**INPUT DATA:**
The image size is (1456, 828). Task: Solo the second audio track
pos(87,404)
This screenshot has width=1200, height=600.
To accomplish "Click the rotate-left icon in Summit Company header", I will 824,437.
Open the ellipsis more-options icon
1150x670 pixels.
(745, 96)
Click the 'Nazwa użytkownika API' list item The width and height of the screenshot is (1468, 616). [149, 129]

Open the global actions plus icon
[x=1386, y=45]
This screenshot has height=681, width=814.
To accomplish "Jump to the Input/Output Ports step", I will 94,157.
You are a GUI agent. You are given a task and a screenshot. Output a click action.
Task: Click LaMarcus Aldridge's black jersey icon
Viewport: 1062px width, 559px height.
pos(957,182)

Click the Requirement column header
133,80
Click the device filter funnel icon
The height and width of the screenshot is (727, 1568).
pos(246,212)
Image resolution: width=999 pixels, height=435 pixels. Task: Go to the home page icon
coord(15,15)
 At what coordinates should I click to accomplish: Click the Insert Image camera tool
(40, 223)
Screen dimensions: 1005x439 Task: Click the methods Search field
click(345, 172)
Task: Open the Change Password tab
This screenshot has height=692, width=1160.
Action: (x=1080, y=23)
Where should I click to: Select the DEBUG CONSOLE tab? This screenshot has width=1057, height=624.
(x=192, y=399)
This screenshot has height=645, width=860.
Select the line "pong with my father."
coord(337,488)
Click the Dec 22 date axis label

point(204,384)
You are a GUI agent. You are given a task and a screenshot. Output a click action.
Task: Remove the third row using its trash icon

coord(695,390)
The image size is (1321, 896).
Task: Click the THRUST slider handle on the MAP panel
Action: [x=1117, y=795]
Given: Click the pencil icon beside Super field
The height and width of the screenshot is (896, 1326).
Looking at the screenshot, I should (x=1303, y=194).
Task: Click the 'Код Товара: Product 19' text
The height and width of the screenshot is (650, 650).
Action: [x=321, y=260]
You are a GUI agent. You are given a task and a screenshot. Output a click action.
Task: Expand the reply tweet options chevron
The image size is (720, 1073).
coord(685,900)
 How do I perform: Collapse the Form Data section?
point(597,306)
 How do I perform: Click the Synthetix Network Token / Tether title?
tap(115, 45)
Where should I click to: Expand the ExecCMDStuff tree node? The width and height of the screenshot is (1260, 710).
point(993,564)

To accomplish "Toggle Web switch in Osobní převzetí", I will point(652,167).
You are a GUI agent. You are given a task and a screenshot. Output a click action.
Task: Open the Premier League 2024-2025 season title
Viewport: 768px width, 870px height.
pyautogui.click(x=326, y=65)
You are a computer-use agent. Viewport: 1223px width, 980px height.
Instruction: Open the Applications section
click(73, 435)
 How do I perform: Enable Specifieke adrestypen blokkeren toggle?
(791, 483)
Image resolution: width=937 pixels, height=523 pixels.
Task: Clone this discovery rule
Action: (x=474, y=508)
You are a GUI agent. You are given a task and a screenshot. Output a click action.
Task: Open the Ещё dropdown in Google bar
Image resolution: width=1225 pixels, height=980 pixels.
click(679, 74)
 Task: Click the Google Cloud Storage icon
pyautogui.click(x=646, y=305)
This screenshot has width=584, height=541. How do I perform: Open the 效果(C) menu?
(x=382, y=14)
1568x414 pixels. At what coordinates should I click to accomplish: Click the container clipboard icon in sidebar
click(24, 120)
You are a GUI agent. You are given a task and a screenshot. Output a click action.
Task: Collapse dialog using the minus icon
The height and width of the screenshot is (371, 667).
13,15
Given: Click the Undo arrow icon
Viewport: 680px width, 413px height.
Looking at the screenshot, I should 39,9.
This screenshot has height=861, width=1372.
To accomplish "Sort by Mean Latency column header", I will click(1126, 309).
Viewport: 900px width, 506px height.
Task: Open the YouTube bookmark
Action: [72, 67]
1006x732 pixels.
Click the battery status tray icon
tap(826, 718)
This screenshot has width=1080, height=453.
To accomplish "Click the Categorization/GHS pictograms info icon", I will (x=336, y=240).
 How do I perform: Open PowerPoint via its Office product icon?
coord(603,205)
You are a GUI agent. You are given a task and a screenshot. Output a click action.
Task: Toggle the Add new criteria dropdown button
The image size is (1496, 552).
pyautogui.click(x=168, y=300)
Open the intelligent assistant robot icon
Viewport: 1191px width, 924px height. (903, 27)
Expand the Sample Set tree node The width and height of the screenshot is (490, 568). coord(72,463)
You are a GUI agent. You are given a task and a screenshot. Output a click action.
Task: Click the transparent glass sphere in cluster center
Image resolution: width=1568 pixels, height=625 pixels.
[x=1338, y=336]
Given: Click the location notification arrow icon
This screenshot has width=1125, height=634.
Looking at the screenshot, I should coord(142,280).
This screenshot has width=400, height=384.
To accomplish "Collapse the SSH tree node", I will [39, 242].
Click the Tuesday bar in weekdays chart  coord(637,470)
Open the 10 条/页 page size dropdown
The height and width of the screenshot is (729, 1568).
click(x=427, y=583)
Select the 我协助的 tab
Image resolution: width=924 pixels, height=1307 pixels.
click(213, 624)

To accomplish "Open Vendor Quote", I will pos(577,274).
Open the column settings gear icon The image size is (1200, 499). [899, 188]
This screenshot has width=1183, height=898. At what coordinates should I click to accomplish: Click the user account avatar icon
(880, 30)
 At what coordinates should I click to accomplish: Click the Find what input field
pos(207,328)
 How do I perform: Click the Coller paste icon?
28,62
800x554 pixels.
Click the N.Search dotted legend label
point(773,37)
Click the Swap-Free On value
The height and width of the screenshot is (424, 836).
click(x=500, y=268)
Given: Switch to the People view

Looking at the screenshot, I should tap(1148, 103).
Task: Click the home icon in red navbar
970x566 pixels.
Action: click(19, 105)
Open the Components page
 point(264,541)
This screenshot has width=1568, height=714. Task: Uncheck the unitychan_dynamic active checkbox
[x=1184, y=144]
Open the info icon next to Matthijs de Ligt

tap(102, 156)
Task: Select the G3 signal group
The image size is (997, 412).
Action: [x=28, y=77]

**TASK DESCRIPTION:**
What is needed is an exact reproduction of the data.

**OUTPUT BELOW:**
The image size is (1456, 828). Task: Solo the second audio track
pos(87,404)
This screenshot has width=1200, height=600.
To accomplish "Click the rotate-left icon in Summit Company header", I will 824,437.
Open the ellipsis more-options icon
1150x670 pixels.
(745, 96)
Click the 'Nazwa użytkownika API' list item The width and height of the screenshot is (1468, 616). [149, 129]

Open the global actions plus icon
[x=1386, y=45]
This screenshot has height=681, width=814.
To accomplish "Jump to the Input/Output Ports step", I will 94,157.
You are a GUI agent. You are given a task and a screenshot. Output a click action.
Task: Click LaMarcus Aldridge's black jersey icon
Viewport: 1062px width, 559px height.
pos(957,182)

Click the Requirement column header
133,80
Click the device filter funnel icon
The height and width of the screenshot is (727, 1568).
pos(246,212)
Image resolution: width=999 pixels, height=435 pixels. Task: Go to the home page icon
coord(15,15)
 At what coordinates should I click to accomplish: Click the Insert Image camera tool
(40, 223)
Screen dimensions: 1005x439 Task: Click the methods Search field
click(345, 172)
Task: Open the Change Password tab
This screenshot has height=692, width=1160.
Action: (x=1080, y=23)
Where should I click to: Select the DEBUG CONSOLE tab? This screenshot has width=1057, height=624.
(x=192, y=399)
This screenshot has height=645, width=860.
Select the line "pong with my father."
coord(337,488)
Click the Dec 22 date axis label

point(204,384)
You are a GUI agent. You are given a task and a screenshot. Output a click action.
Task: Remove the third row using its trash icon

coord(695,390)
The image size is (1321, 896).
Task: Click the THRUST slider handle on the MAP panel
Action: [x=1117, y=795]
Given: Click the pencil icon beside Super field
The height and width of the screenshot is (896, 1326).
Looking at the screenshot, I should (x=1303, y=194).
Task: Click the 'Код Товара: Product 19' text
The height and width of the screenshot is (650, 650).
Action: [x=321, y=260]
You are a GUI agent. You are given a task and a screenshot. Output a click action.
Task: Expand the reply tweet options chevron
The image size is (720, 1073).
coord(685,900)
 How do I perform: Collapse the Form Data section?
point(597,306)
 How do I perform: Click the Synthetix Network Token / Tether title?
tap(115, 45)
Where should I click to: Expand the ExecCMDStuff tree node? The width and height of the screenshot is (1260, 710).
point(993,564)

To accomplish "Toggle Web switch in Osobní převzetí", I will point(652,167).
You are a GUI agent. You are given a task and a screenshot. Output a click action.
Task: Open the Premier League 2024-2025 season title
Viewport: 768px width, 870px height.
pyautogui.click(x=326, y=65)
You are a computer-use agent. Viewport: 1223px width, 980px height.
Instruction: Open the Applications section
click(73, 435)
 How do I perform: Enable Specifieke adrestypen blokkeren toggle?
(791, 483)
Image resolution: width=937 pixels, height=523 pixels.
Task: Clone this discovery rule
Action: (x=474, y=508)
You are a GUI agent. You are given a task and a screenshot. Output a click action.
Task: Open the Ещё dropdown in Google bar
Image resolution: width=1225 pixels, height=980 pixels.
click(679, 74)
 Task: Click the Google Cloud Storage icon
pyautogui.click(x=646, y=305)
This screenshot has width=584, height=541. How do I perform: Open the 效果(C) menu?
(x=382, y=14)
1568x414 pixels. At what coordinates should I click to accomplish: Click the container clipboard icon in sidebar
click(24, 120)
You are a GUI agent. You are given a task and a screenshot. Output a click action.
Task: Collapse dialog using the minus icon
The height and width of the screenshot is (371, 667).
13,15
Given: Click the Undo arrow icon
Viewport: 680px width, 413px height.
Looking at the screenshot, I should 39,9.
This screenshot has height=861, width=1372.
To accomplish "Sort by Mean Latency column header", I will click(1126, 309).
Viewport: 900px width, 506px height.
Task: Open the YouTube bookmark
Action: [72, 67]
1006x732 pixels.
Click the battery status tray icon
tap(826, 718)
This screenshot has width=1080, height=453.
To accomplish "Click the Categorization/GHS pictograms info icon", I will (x=336, y=240).
 How do I perform: Open PowerPoint via its Office product icon?
coord(603,205)
You are a GUI agent. You are given a task and a screenshot. Output a click action.
Task: Toggle the Add new criteria dropdown button
The image size is (1496, 552).
pyautogui.click(x=168, y=300)
Open the intelligent assistant robot icon
Viewport: 1191px width, 924px height. (903, 27)
Expand the Sample Set tree node The width and height of the screenshot is (490, 568). coord(72,463)
You are a GUI agent. You are given a task and a screenshot. Output a click action.
Task: Click the transparent glass sphere in cluster center
Image resolution: width=1568 pixels, height=625 pixels.
[x=1338, y=336]
Given: Click the location notification arrow icon
This screenshot has width=1125, height=634.
Looking at the screenshot, I should coord(142,280).
This screenshot has width=400, height=384.
To accomplish "Collapse the SSH tree node", I will [39, 242].
Click the Tuesday bar in weekdays chart  coord(637,470)
Open the 10 条/页 page size dropdown
The height and width of the screenshot is (729, 1568).
click(x=427, y=583)
Select the 我协助的 tab
Image resolution: width=924 pixels, height=1307 pixels.
click(213, 624)

To accomplish "Open Vendor Quote", I will pos(577,274).
Open the column settings gear icon The image size is (1200, 499). [899, 188]
This screenshot has width=1183, height=898. At what coordinates should I click to accomplish: Click the user account avatar icon
(880, 30)
 At what coordinates should I click to accomplish: Click the Find what input field
pos(207,328)
 How do I perform: Click the Coller paste icon?
28,62
800x554 pixels.
Click the N.Search dotted legend label
point(773,37)
Click the Swap-Free On value
The height and width of the screenshot is (424, 836).
click(x=500, y=268)
Given: Switch to the People view

Looking at the screenshot, I should tap(1148, 103).
Task: Click the home icon in red navbar
970x566 pixels.
Action: click(19, 105)
Open the Components page
 point(264,541)
This screenshot has width=1568, height=714. Task: Uncheck the unitychan_dynamic active checkbox
[x=1184, y=144]
Open the info icon next to Matthijs de Ligt

tap(102, 156)
Task: Select the G3 signal group
The image size is (997, 412).
Action: [x=28, y=77]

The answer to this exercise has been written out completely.